**What the task asks**
Can you reproduce the listing below word for word, with nothing changed?

**Dataset items**
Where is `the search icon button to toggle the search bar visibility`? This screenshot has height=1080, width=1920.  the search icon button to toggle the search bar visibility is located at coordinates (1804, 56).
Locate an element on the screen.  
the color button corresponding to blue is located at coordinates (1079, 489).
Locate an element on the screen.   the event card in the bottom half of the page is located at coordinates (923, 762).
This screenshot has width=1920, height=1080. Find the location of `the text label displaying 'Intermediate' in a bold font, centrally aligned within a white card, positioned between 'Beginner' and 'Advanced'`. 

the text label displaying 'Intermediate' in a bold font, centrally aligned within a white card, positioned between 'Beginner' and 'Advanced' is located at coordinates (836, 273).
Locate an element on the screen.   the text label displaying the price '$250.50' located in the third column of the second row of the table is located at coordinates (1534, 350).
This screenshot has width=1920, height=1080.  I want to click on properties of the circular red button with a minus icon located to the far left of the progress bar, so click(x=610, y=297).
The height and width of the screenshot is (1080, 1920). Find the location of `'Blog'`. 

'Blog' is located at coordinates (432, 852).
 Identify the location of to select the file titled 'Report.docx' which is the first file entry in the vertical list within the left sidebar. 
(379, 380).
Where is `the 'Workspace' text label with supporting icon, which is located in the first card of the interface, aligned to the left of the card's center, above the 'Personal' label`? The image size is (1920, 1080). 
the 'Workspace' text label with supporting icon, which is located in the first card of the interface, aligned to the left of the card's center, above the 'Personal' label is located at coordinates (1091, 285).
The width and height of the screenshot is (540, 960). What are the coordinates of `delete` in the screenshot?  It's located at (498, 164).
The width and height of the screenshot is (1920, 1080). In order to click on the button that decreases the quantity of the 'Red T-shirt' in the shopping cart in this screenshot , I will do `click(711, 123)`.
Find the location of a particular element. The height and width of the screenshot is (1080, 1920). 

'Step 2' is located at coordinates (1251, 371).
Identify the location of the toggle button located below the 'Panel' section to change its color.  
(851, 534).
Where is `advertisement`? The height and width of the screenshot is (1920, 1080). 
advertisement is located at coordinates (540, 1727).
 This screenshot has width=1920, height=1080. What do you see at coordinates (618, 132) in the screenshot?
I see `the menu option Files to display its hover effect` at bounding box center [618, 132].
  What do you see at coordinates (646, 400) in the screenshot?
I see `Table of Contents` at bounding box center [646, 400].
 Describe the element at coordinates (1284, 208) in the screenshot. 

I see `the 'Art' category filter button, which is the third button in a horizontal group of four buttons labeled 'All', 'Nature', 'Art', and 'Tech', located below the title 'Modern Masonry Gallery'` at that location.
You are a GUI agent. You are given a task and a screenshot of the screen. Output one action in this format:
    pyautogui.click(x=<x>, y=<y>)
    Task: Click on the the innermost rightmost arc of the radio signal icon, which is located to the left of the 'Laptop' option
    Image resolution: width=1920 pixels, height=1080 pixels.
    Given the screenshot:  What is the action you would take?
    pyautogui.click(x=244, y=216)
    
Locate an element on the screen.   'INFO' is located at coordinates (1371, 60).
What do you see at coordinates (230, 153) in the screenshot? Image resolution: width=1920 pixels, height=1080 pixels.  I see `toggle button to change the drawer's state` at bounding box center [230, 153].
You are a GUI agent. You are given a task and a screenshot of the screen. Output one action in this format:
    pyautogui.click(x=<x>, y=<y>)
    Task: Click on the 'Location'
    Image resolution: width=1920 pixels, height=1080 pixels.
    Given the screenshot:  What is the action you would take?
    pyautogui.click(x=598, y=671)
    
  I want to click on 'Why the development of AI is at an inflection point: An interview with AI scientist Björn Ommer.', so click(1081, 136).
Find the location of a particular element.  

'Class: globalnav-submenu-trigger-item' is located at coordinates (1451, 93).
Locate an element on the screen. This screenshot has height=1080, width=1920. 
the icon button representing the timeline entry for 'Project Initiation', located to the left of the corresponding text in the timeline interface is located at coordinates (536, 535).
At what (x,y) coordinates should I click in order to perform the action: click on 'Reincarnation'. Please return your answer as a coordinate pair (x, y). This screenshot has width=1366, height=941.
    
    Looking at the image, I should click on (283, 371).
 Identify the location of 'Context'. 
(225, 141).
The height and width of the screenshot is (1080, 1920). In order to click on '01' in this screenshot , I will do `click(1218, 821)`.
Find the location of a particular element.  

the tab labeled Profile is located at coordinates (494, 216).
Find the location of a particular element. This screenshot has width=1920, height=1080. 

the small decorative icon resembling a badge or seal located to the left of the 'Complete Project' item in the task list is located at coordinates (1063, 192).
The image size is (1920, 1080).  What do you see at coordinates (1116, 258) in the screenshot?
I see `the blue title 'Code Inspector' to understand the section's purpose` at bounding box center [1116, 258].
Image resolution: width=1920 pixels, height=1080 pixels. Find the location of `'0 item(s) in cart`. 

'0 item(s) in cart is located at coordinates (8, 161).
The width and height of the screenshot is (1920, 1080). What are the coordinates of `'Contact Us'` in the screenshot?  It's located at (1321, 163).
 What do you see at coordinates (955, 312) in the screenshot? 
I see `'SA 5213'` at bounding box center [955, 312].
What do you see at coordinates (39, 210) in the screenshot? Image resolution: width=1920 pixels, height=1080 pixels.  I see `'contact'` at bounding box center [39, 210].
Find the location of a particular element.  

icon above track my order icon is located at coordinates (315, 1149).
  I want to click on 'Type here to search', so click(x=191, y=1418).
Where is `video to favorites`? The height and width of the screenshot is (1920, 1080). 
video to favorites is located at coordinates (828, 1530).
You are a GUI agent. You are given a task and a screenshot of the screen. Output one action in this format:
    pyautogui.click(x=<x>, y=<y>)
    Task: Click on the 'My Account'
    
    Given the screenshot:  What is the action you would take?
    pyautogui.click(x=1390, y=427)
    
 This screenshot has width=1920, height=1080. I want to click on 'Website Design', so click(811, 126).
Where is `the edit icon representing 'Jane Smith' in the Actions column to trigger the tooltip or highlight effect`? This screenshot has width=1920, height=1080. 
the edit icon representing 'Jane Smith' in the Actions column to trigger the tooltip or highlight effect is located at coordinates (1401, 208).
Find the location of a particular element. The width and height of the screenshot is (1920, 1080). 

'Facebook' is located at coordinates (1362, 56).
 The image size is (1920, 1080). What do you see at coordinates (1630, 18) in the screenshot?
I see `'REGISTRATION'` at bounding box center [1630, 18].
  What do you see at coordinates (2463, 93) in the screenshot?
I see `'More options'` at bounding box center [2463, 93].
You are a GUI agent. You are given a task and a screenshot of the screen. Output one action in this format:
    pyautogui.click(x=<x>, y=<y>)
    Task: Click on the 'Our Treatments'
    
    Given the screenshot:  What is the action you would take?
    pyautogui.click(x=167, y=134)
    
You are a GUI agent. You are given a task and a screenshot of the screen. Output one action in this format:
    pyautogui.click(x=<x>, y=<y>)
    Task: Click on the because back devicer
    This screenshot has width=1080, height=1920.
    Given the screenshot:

**Solution**
Where is `the search icon button to toggle the search bar visibility`? This screenshot has height=1080, width=1920.  the search icon button to toggle the search bar visibility is located at coordinates (1804, 56).
Locate an element on the screen.  
the color button corresponding to blue is located at coordinates (1079, 489).
Locate an element on the screen.   the event card in the bottom half of the page is located at coordinates (923, 762).
This screenshot has width=1920, height=1080. Find the location of `the text label displaying 'Intermediate' in a bold font, centrally aligned within a white card, positioned between 'Beginner' and 'Advanced'`. 

the text label displaying 'Intermediate' in a bold font, centrally aligned within a white card, positioned between 'Beginner' and 'Advanced' is located at coordinates (836, 273).
Locate an element on the screen.   the text label displaying the price '$250.50' located in the third column of the second row of the table is located at coordinates (1534, 350).
This screenshot has width=1920, height=1080.  I want to click on properties of the circular red button with a minus icon located to the far left of the progress bar, so click(x=610, y=297).
The height and width of the screenshot is (1080, 1920). Find the location of `'Blog'`. 

'Blog' is located at coordinates (432, 852).
 Identify the location of to select the file titled 'Report.docx' which is the first file entry in the vertical list within the left sidebar. 
(379, 380).
Where is `the 'Workspace' text label with supporting icon, which is located in the first card of the interface, aligned to the left of the card's center, above the 'Personal' label`? The image size is (1920, 1080). 
the 'Workspace' text label with supporting icon, which is located in the first card of the interface, aligned to the left of the card's center, above the 'Personal' label is located at coordinates (1091, 285).
The width and height of the screenshot is (540, 960). What are the coordinates of `delete` in the screenshot?  It's located at (498, 164).
The width and height of the screenshot is (1920, 1080). In order to click on the button that decreases the quantity of the 'Red T-shirt' in the shopping cart in this screenshot , I will do `click(711, 123)`.
Find the location of a particular element. The height and width of the screenshot is (1080, 1920). 

'Step 2' is located at coordinates (1251, 371).
Identify the location of the toggle button located below the 'Panel' section to change its color.  
(851, 534).
Where is `advertisement`? The height and width of the screenshot is (1920, 1080). 
advertisement is located at coordinates (540, 1727).
 This screenshot has width=1920, height=1080. What do you see at coordinates (618, 132) in the screenshot?
I see `the menu option Files to display its hover effect` at bounding box center [618, 132].
  What do you see at coordinates (646, 400) in the screenshot?
I see `Table of Contents` at bounding box center [646, 400].
 Describe the element at coordinates (1284, 208) in the screenshot. 

I see `the 'Art' category filter button, which is the third button in a horizontal group of four buttons labeled 'All', 'Nature', 'Art', and 'Tech', located below the title 'Modern Masonry Gallery'` at that location.
You are a GUI agent. You are given a task and a screenshot of the screen. Output one action in this format:
    pyautogui.click(x=<x>, y=<y>)
    Task: Click on the the innermost rightmost arc of the radio signal icon, which is located to the left of the 'Laptop' option
    Image resolution: width=1920 pixels, height=1080 pixels.
    Given the screenshot:  What is the action you would take?
    pyautogui.click(x=244, y=216)
    
Locate an element on the screen.   'INFO' is located at coordinates (1371, 60).
What do you see at coordinates (230, 153) in the screenshot? Image resolution: width=1920 pixels, height=1080 pixels.  I see `toggle button to change the drawer's state` at bounding box center [230, 153].
You are a GUI agent. You are given a task and a screenshot of the screen. Output one action in this format:
    pyautogui.click(x=<x>, y=<y>)
    Task: Click on the 'Location'
    Image resolution: width=1920 pixels, height=1080 pixels.
    Given the screenshot:  What is the action you would take?
    pyautogui.click(x=598, y=671)
    
  I want to click on 'Why the development of AI is at an inflection point: An interview with AI scientist Björn Ommer.', so click(1081, 136).
Find the location of a particular element.  

'Class: globalnav-submenu-trigger-item' is located at coordinates (1451, 93).
Locate an element on the screen. This screenshot has height=1080, width=1920. 
the icon button representing the timeline entry for 'Project Initiation', located to the left of the corresponding text in the timeline interface is located at coordinates (536, 535).
At what (x,y) coordinates should I click in order to perform the action: click on 'Reincarnation'. Please return your answer as a coordinate pair (x, y). This screenshot has width=1366, height=941.
    
    Looking at the image, I should click on (283, 371).
 Identify the location of 'Context'. 
(225, 141).
The height and width of the screenshot is (1080, 1920). In order to click on '01' in this screenshot , I will do `click(1218, 821)`.
Find the location of a particular element.  

the tab labeled Profile is located at coordinates (494, 216).
Find the location of a particular element. This screenshot has width=1920, height=1080. 

the small decorative icon resembling a badge or seal located to the left of the 'Complete Project' item in the task list is located at coordinates (1063, 192).
The image size is (1920, 1080).  What do you see at coordinates (1116, 258) in the screenshot?
I see `the blue title 'Code Inspector' to understand the section's purpose` at bounding box center [1116, 258].
Image resolution: width=1920 pixels, height=1080 pixels. Find the location of `'0 item(s) in cart`. 

'0 item(s) in cart is located at coordinates (8, 161).
The width and height of the screenshot is (1920, 1080). What are the coordinates of `'Contact Us'` in the screenshot?  It's located at (1321, 163).
 What do you see at coordinates (955, 312) in the screenshot? 
I see `'SA 5213'` at bounding box center [955, 312].
What do you see at coordinates (39, 210) in the screenshot? Image resolution: width=1920 pixels, height=1080 pixels.  I see `'contact'` at bounding box center [39, 210].
Find the location of a particular element.  

icon above track my order icon is located at coordinates (315, 1149).
  I want to click on 'Type here to search', so click(x=191, y=1418).
Where is `video to favorites`? The height and width of the screenshot is (1920, 1080). 
video to favorites is located at coordinates (828, 1530).
You are a GUI agent. You are given a task and a screenshot of the screen. Output one action in this format:
    pyautogui.click(x=<x>, y=<y>)
    Task: Click on the 'My Account'
    
    Given the screenshot:  What is the action you would take?
    pyautogui.click(x=1390, y=427)
    
 This screenshot has width=1920, height=1080. I want to click on 'Website Design', so click(811, 126).
Where is `the edit icon representing 'Jane Smith' in the Actions column to trigger the tooltip or highlight effect`? This screenshot has width=1920, height=1080. 
the edit icon representing 'Jane Smith' in the Actions column to trigger the tooltip or highlight effect is located at coordinates (1401, 208).
Find the location of a particular element. The width and height of the screenshot is (1920, 1080). 

'Facebook' is located at coordinates (1362, 56).
 The image size is (1920, 1080). What do you see at coordinates (1630, 18) in the screenshot?
I see `'REGISTRATION'` at bounding box center [1630, 18].
  What do you see at coordinates (2463, 93) in the screenshot?
I see `'More options'` at bounding box center [2463, 93].
You are a GUI agent. You are given a task and a screenshot of the screen. Output one action in this format:
    pyautogui.click(x=<x>, y=<y>)
    Task: Click on the 'Our Treatments'
    
    Given the screenshot:  What is the action you would take?
    pyautogui.click(x=167, y=134)
    
You are a GUI agent. You are given a task and a screenshot of the screen. Output one action in this format:
    pyautogui.click(x=<x>, y=<y>)
    Task: Click on the because back devicer
    This screenshot has width=1080, height=1920.
    Given the screenshot:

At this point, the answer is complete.